PROBLEM TO WORK ON: Quote all of the rows below word for word, leaving out the pictures.
━━━━
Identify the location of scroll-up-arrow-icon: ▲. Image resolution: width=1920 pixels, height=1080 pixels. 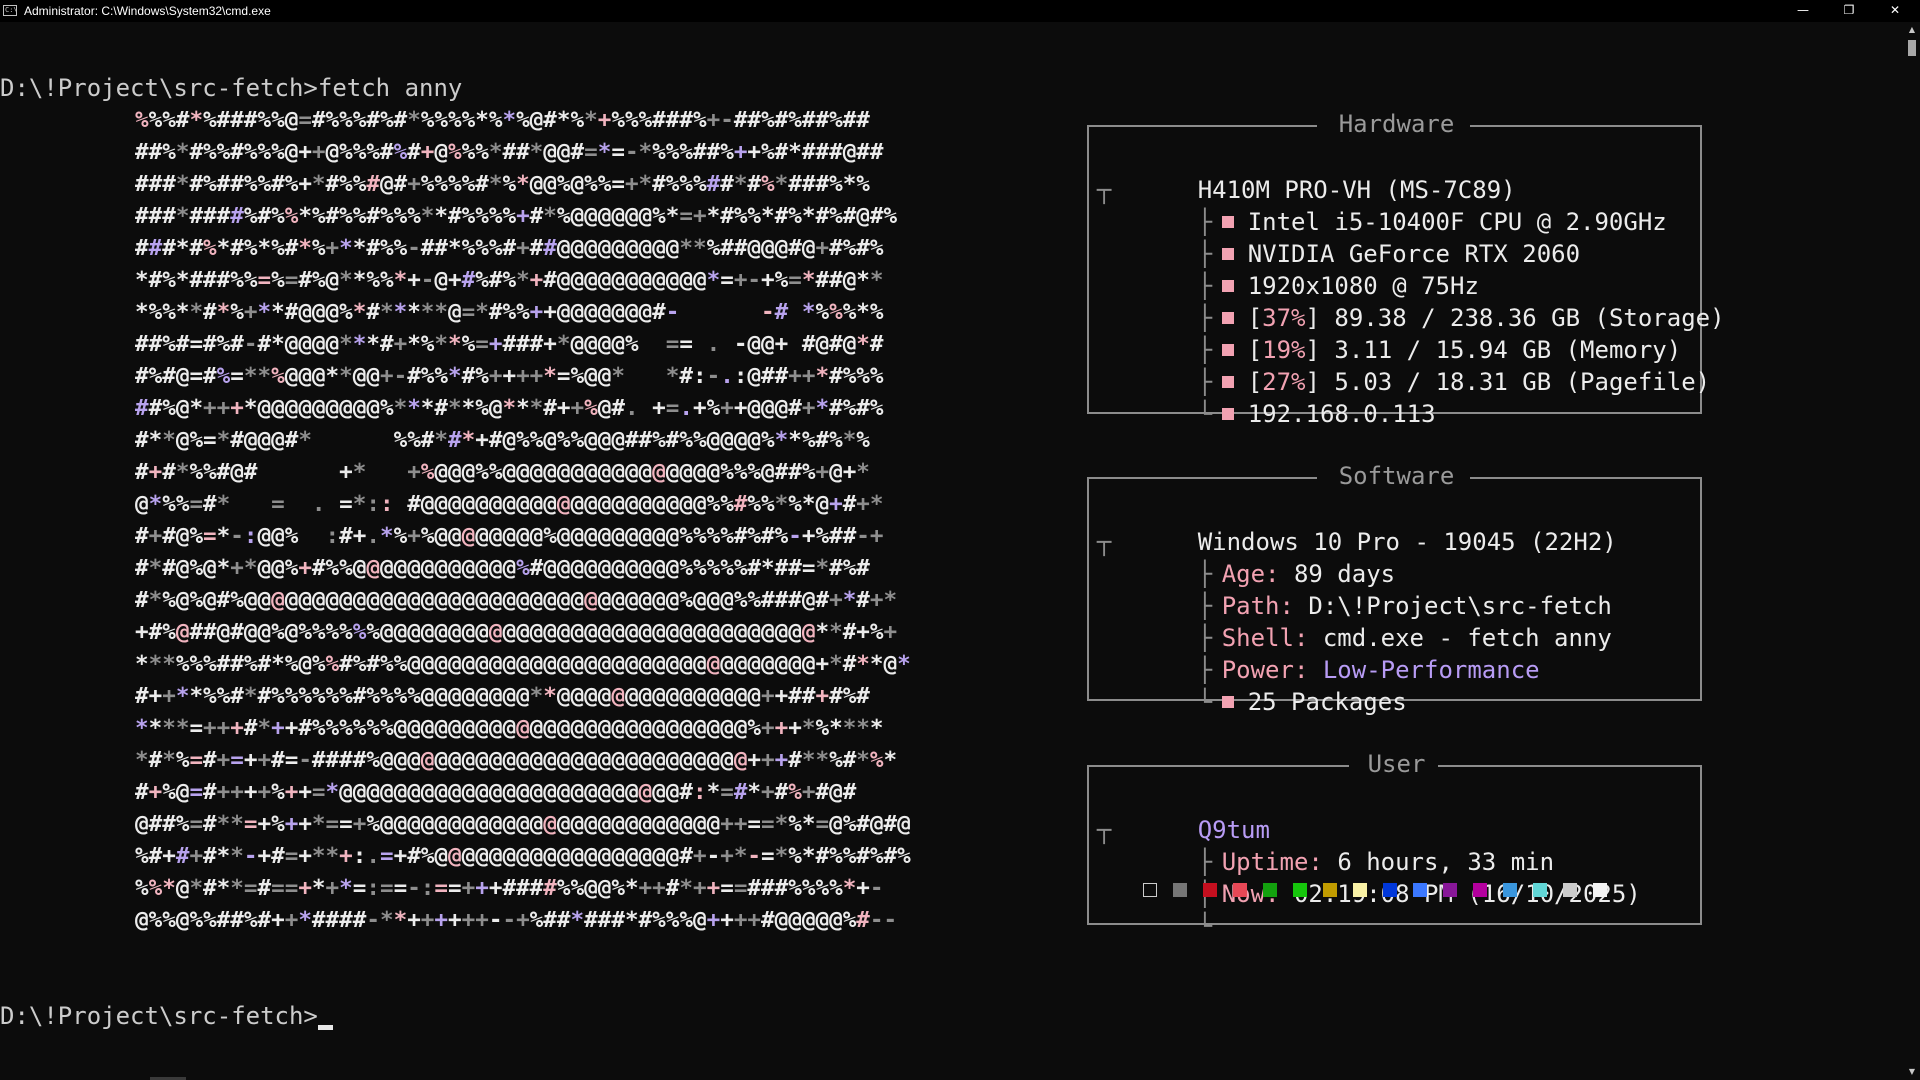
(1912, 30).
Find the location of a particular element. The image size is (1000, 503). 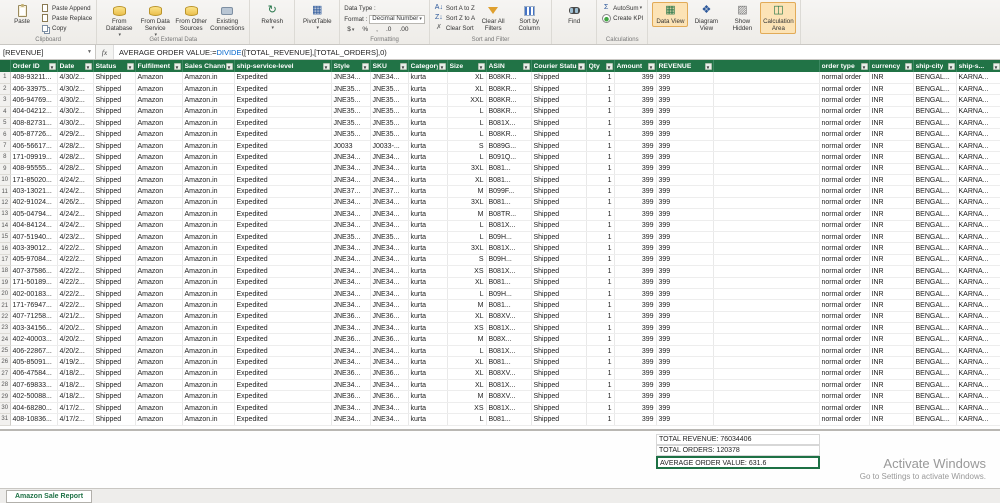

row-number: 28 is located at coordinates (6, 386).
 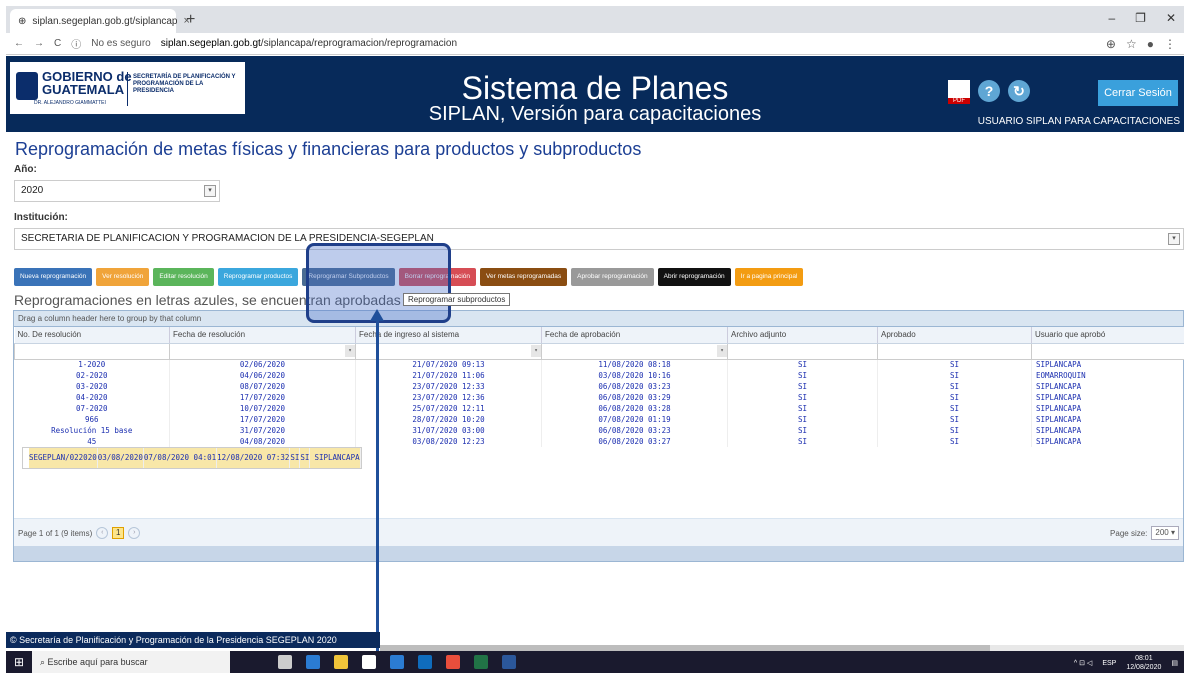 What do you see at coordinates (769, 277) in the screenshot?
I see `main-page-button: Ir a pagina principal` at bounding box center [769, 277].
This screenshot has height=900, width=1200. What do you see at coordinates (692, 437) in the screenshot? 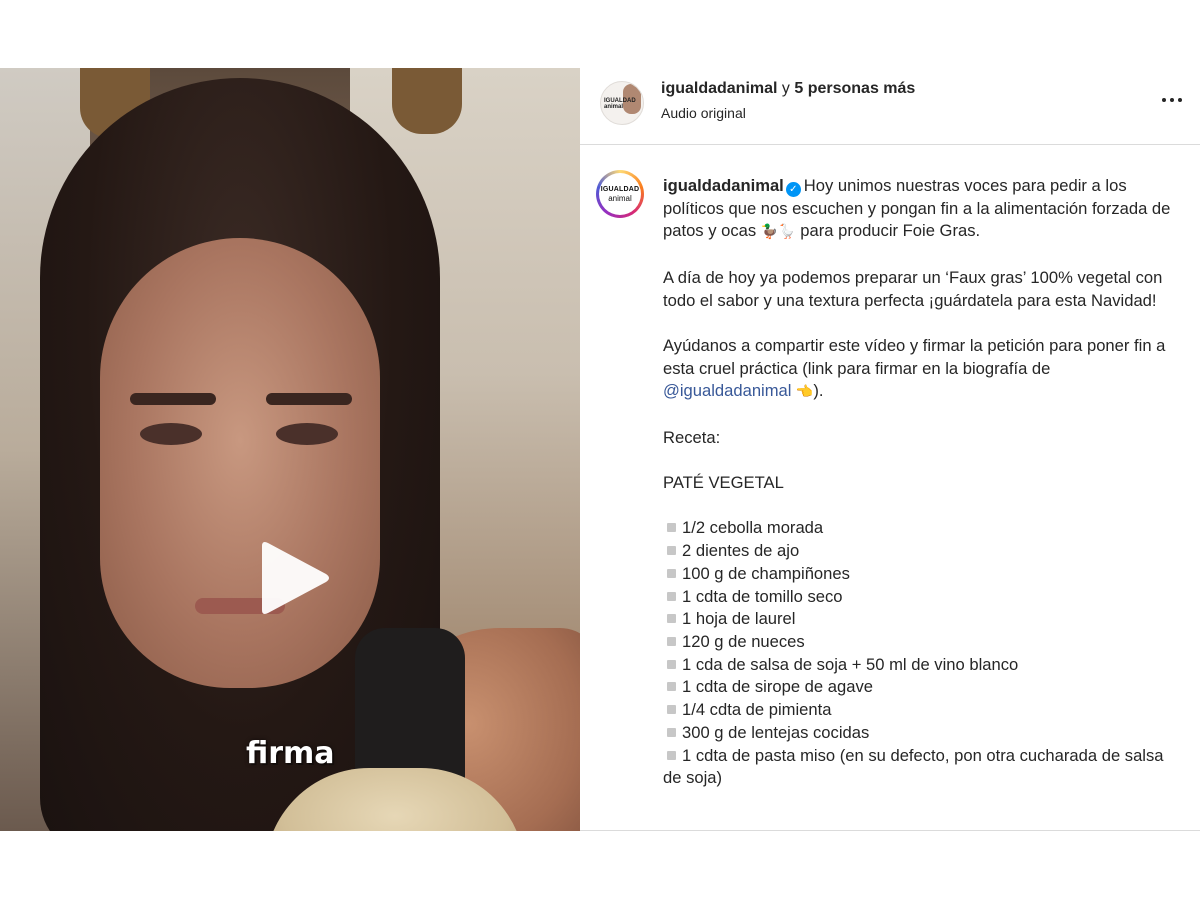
━━━━
WRITTEN SOLUTION:
Identify the location of scroll-up-arrow-icon: ▲. Image resolution: width=1920 pixels, height=1080 pixels. 
(1912, 30).
Find the location of a particular element. The image size is (1000, 503). 

row-number: 28 is located at coordinates (6, 386).
  What do you see at coordinates (769, 277) in the screenshot?
I see `main-page-button: Ir a pagina principal` at bounding box center [769, 277].
This screenshot has height=900, width=1200. What do you see at coordinates (692, 437) in the screenshot? 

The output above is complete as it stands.